The outbreak of World War I in 1914 delayed Agnes's graduation until the spring of 1916. During the war, however, she was able to work at the University Animal Clinic while men were at the front. After graduating she began to work on her dissertation and defended it in Leipzig in 1918. The title of the dissertation was Klinische und chemisch-mikroskopische Untersuchungen des Augensekretes der Pferde.

== Career in Finland ==
In the same year that Sjöberg received her doctorate, she returned to Finland. She took on the position of municipal veterinarian, first in Somero in 1918–1920 and then in Närpes in 1920–1923. In 1923, she traveled abroad again for further studies, first to London, then to the United States, and finally to Germany and Austria.
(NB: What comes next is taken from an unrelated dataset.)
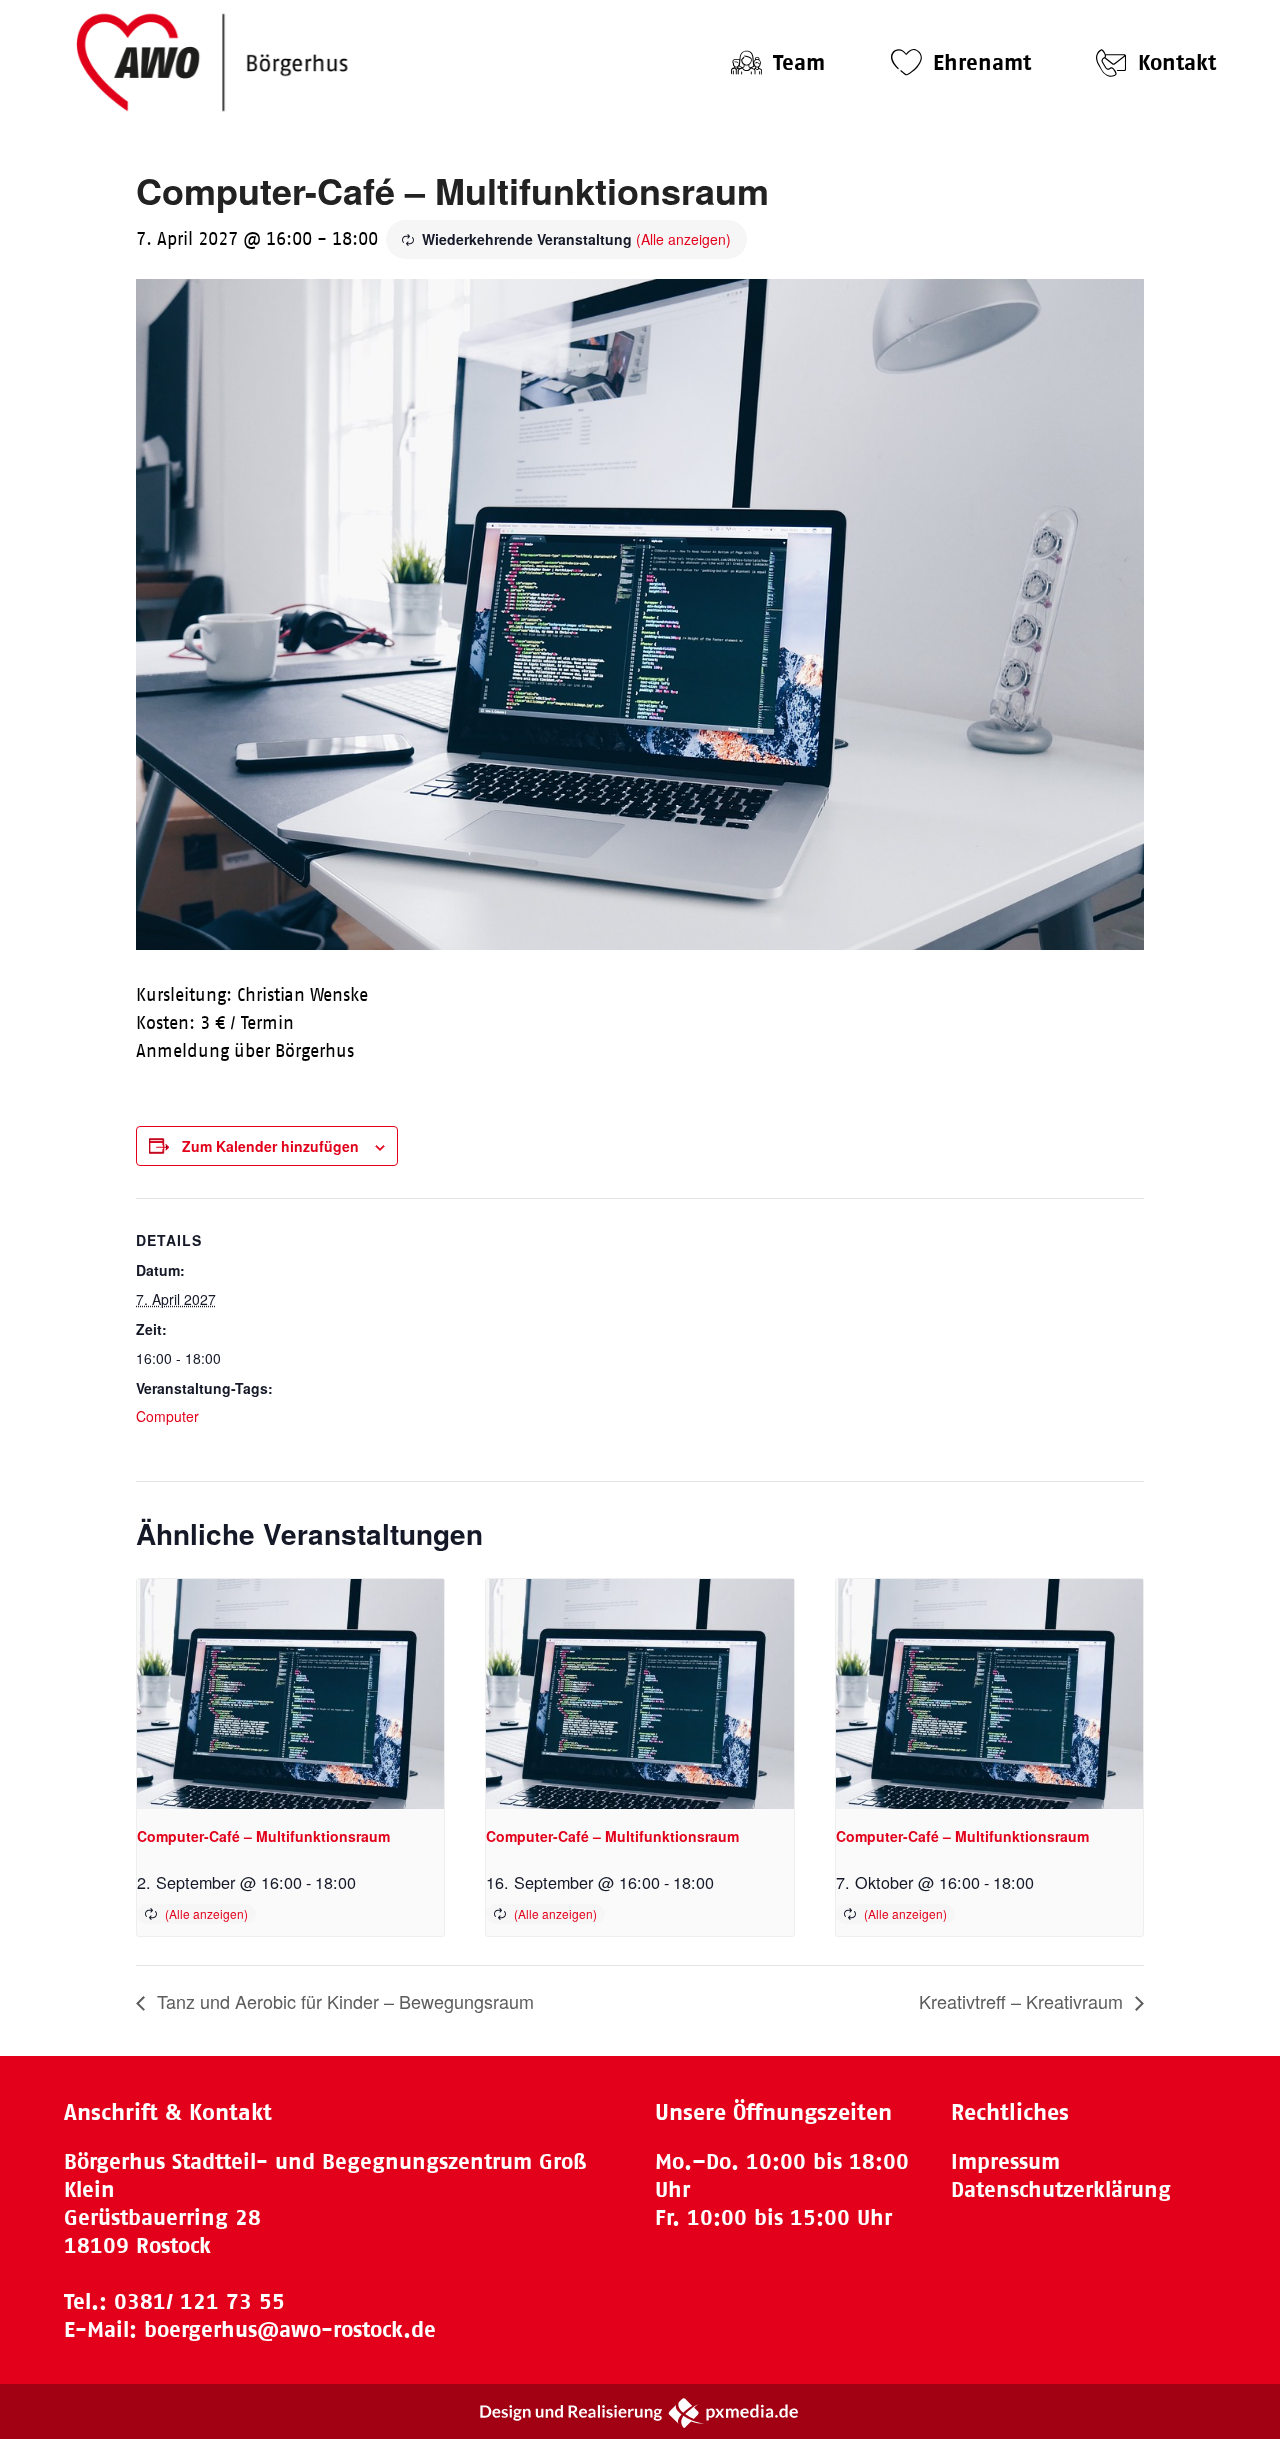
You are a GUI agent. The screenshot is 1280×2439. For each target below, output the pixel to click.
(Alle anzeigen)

During her trip, she became acquainted with schools and clinics in the field, and engaged in work and further research. One result of the trip was a study on ruminant parasites. Sjöberg returned to Finland again in 1926, first opening a private veterinary practice in Kauhajoki where she operated in 1926–1932 and then in Kurikka in 1932–1935. After working as a meat inspector in Ilmajoki in 1935–1938, she eventually settled in Seinäjoki, where she had her own animal clinic from 1938 until 1955.

Among her clients Sjöberg was popular, but this was not the case with many of her veterinary colleagues. Early in her career, she quarreled with Rainer Stenius, long-time chairman of the Veterinary Association and advisor to the Department of Veterinary Medicine of the Ministry of Agriculture. After the Board of Honor of the Veterinary Association accused Sjöberg of uncollegial conduct, she resigned from the association, embittered.

In 1918, the Finnish news magazine Suomen Kuvalehti made the following remarks: "Her medical practice in Germany, where she has treated even 'large' domestic animals, horses, cows, etc., thus proves that a woman's strength is sufficient for also this profession."Sjöberg's pioneering work as a female veterinarian was not recognized until much after her death. A street close to the Faculty of Veterinary Medicine in the Viikki district of Helsinki was named Agnes Sjöbergin katu in 2001, and in her native Kauhajoki Sööpärintie is named after her.

== Personal life ==
Agnes Sjöberg married Veikko Klaavu in 1928. It was a short-lived marriage; she had twin sons, whom she raised alone.

== Works ==
- Clinical and chemical-microscopic analysis of the growth of the pens . Dissertation. 1918.
- Europe's first female veterinarian. Agnes Hildegard Sjöberg, Doctor of Veterinary Medicine. Life from childhood to silver hair. Vaasa 1964. (Visible edition: Lasipalatsi, 2000.) List of publications at the end of the work.